Task to carry out> Work through the data below and state how many lines contain "blue", giving that number alone.

START Record set

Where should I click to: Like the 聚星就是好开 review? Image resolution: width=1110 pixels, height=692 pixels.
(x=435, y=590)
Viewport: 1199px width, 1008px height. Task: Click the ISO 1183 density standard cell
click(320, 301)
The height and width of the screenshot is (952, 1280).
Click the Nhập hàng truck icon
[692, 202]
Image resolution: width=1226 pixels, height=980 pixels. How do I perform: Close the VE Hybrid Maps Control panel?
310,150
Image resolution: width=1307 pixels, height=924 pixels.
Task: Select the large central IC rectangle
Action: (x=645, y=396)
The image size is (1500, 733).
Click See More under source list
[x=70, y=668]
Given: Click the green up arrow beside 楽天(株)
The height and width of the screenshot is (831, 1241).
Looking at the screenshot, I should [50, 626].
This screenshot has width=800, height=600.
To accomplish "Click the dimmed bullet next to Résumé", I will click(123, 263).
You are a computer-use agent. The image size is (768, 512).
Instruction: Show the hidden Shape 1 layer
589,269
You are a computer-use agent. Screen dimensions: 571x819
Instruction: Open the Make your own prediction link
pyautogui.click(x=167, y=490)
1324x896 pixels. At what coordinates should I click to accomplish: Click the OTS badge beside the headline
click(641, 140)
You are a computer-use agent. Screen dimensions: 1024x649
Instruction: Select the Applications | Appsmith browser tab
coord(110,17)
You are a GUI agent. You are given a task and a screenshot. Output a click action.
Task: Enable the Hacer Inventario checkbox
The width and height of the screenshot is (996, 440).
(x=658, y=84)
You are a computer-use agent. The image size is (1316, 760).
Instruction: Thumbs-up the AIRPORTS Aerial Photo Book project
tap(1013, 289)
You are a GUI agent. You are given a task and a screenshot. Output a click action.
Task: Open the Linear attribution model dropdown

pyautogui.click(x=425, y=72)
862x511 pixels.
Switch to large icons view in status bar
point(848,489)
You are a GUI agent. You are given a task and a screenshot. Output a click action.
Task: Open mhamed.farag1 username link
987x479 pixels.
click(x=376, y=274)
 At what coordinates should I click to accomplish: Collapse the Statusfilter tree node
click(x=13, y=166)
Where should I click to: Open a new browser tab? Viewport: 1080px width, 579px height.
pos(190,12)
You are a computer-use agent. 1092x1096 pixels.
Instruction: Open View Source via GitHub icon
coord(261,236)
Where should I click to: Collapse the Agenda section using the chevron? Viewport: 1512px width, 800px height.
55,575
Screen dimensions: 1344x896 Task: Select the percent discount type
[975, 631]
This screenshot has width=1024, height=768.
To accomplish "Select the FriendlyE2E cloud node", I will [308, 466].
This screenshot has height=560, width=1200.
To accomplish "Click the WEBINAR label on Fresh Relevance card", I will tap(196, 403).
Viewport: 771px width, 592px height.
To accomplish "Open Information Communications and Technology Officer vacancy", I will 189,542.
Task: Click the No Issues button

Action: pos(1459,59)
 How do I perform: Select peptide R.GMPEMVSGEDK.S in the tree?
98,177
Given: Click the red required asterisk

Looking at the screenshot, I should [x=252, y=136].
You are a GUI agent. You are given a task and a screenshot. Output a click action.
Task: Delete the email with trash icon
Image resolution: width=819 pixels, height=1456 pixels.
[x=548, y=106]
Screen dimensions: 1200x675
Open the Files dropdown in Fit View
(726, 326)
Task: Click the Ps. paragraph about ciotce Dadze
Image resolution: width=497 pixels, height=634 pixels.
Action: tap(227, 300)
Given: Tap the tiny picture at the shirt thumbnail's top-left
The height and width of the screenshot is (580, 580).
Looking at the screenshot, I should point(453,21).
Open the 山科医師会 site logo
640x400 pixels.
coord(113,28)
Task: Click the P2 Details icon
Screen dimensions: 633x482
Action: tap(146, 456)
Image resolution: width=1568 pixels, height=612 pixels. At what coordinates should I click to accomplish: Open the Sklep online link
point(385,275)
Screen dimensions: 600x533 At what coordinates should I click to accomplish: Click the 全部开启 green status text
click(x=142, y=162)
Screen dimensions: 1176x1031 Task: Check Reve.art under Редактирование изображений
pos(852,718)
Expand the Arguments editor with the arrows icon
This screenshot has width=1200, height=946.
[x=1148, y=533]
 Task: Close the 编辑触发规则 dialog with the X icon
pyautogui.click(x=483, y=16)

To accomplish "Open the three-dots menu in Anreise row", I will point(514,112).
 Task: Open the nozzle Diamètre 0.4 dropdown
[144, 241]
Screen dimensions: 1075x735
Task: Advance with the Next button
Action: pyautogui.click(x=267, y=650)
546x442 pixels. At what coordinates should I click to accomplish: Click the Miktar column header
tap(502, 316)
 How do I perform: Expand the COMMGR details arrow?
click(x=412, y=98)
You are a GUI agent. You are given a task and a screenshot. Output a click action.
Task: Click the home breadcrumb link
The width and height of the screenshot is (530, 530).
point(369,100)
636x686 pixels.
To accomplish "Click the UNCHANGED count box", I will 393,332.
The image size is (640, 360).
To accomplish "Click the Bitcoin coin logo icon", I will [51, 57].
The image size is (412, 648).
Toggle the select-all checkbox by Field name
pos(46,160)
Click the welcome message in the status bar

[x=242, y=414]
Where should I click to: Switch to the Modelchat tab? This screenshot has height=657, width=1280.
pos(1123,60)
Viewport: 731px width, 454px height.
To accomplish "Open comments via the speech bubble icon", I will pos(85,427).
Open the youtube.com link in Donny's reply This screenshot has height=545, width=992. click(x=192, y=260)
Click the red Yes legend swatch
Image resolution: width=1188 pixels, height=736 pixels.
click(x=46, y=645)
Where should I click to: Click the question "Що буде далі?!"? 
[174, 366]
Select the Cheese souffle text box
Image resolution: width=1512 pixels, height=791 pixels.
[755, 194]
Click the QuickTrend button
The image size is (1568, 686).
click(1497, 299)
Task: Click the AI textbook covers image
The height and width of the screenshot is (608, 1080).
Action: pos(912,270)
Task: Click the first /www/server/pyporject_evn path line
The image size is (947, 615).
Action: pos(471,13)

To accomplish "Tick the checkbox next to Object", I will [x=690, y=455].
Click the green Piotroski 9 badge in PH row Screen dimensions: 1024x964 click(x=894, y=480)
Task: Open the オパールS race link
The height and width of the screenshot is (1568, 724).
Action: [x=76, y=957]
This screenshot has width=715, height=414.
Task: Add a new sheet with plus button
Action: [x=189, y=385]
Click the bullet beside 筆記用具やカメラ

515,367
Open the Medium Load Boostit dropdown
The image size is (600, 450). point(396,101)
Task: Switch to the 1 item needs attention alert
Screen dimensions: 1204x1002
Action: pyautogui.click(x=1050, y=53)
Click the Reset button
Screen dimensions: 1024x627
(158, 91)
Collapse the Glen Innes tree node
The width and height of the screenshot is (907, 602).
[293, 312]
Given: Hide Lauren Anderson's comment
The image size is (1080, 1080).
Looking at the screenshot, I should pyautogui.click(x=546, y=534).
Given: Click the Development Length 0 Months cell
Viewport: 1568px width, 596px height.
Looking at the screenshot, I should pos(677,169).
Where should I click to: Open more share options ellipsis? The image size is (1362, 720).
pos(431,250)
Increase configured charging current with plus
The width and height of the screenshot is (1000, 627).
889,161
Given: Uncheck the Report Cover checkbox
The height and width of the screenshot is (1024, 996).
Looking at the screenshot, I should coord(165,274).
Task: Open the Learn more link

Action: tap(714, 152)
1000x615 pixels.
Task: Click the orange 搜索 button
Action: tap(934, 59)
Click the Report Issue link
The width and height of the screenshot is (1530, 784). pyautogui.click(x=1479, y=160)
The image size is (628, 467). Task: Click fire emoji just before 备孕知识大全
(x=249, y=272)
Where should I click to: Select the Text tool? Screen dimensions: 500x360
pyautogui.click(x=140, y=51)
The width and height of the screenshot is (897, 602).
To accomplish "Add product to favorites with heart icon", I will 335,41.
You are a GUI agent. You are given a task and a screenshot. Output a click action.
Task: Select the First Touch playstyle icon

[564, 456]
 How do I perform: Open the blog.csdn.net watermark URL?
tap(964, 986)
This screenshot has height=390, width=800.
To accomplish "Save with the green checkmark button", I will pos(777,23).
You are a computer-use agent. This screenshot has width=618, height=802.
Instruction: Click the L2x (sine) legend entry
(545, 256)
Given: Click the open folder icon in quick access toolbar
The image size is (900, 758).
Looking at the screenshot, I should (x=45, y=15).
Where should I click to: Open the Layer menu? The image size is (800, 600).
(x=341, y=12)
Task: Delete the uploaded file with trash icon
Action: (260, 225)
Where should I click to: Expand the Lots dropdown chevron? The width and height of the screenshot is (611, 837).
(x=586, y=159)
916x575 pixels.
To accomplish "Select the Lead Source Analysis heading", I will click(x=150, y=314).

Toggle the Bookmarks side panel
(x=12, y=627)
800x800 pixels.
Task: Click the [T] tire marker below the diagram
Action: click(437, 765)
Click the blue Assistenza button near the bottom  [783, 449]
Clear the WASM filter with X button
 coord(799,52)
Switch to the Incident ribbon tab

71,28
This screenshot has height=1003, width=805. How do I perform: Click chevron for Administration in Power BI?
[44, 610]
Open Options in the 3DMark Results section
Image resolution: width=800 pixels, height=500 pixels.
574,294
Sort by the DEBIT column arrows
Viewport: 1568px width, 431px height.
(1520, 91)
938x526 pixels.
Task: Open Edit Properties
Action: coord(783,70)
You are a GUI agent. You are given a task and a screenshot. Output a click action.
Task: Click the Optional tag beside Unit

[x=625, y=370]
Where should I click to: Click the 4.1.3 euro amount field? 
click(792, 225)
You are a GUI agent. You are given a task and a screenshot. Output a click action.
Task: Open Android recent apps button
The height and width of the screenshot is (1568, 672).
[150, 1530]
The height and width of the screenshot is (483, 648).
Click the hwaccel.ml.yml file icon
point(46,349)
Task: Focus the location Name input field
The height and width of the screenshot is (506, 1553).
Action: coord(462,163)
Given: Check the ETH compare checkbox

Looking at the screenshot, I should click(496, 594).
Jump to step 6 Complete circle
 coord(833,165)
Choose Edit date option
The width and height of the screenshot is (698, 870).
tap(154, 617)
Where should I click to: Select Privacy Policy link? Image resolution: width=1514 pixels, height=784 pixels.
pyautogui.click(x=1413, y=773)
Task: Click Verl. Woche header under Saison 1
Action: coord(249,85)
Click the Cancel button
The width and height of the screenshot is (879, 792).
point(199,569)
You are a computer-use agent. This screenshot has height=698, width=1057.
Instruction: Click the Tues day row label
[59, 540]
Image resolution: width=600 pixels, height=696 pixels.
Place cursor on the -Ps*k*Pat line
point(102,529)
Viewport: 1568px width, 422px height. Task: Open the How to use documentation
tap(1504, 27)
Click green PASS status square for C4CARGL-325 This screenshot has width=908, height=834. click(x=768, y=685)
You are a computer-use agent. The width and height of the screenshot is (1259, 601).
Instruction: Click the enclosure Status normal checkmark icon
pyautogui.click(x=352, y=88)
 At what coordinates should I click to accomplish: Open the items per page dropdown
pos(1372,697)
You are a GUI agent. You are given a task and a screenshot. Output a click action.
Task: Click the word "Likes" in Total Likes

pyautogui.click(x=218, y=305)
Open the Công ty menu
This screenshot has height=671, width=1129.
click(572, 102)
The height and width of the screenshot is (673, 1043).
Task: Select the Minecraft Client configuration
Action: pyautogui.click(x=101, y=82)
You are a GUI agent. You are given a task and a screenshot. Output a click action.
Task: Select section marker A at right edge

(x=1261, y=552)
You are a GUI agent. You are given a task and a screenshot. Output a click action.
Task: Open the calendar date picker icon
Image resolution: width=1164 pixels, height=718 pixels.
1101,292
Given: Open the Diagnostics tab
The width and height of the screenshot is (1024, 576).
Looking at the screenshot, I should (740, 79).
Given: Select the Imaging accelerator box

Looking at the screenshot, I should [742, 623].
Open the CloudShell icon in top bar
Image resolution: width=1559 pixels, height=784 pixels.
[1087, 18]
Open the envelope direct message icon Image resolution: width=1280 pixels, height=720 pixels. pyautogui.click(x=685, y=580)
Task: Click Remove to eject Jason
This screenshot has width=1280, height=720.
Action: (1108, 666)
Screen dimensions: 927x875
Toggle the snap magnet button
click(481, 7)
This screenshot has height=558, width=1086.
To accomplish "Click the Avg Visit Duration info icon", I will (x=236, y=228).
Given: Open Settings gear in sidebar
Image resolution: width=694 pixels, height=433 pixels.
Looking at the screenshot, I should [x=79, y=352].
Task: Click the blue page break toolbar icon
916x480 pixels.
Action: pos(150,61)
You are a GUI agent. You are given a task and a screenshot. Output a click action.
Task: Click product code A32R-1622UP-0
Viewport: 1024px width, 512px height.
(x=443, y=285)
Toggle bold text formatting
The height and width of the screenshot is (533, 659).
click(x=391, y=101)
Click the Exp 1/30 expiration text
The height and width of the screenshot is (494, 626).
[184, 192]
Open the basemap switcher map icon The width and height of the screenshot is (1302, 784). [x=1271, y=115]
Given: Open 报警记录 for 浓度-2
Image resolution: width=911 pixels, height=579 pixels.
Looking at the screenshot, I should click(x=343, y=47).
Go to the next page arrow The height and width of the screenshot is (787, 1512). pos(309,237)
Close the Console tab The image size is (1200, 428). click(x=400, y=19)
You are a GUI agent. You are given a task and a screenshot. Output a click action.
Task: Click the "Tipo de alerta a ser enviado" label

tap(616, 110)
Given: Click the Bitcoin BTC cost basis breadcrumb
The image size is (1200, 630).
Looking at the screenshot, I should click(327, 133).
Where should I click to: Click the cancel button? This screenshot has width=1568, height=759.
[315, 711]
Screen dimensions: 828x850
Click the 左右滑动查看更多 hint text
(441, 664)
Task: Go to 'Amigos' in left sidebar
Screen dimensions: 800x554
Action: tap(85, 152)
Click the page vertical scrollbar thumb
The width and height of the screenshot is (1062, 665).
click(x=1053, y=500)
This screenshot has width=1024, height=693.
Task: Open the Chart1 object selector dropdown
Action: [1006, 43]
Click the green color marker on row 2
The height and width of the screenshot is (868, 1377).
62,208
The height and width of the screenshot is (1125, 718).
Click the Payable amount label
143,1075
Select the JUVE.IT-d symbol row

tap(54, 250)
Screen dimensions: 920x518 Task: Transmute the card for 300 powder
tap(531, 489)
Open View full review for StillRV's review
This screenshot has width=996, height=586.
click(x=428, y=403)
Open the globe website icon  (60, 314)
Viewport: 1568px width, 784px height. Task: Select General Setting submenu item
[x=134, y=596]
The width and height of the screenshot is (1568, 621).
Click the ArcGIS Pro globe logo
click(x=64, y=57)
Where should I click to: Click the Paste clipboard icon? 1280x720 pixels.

END Record set

Response> 2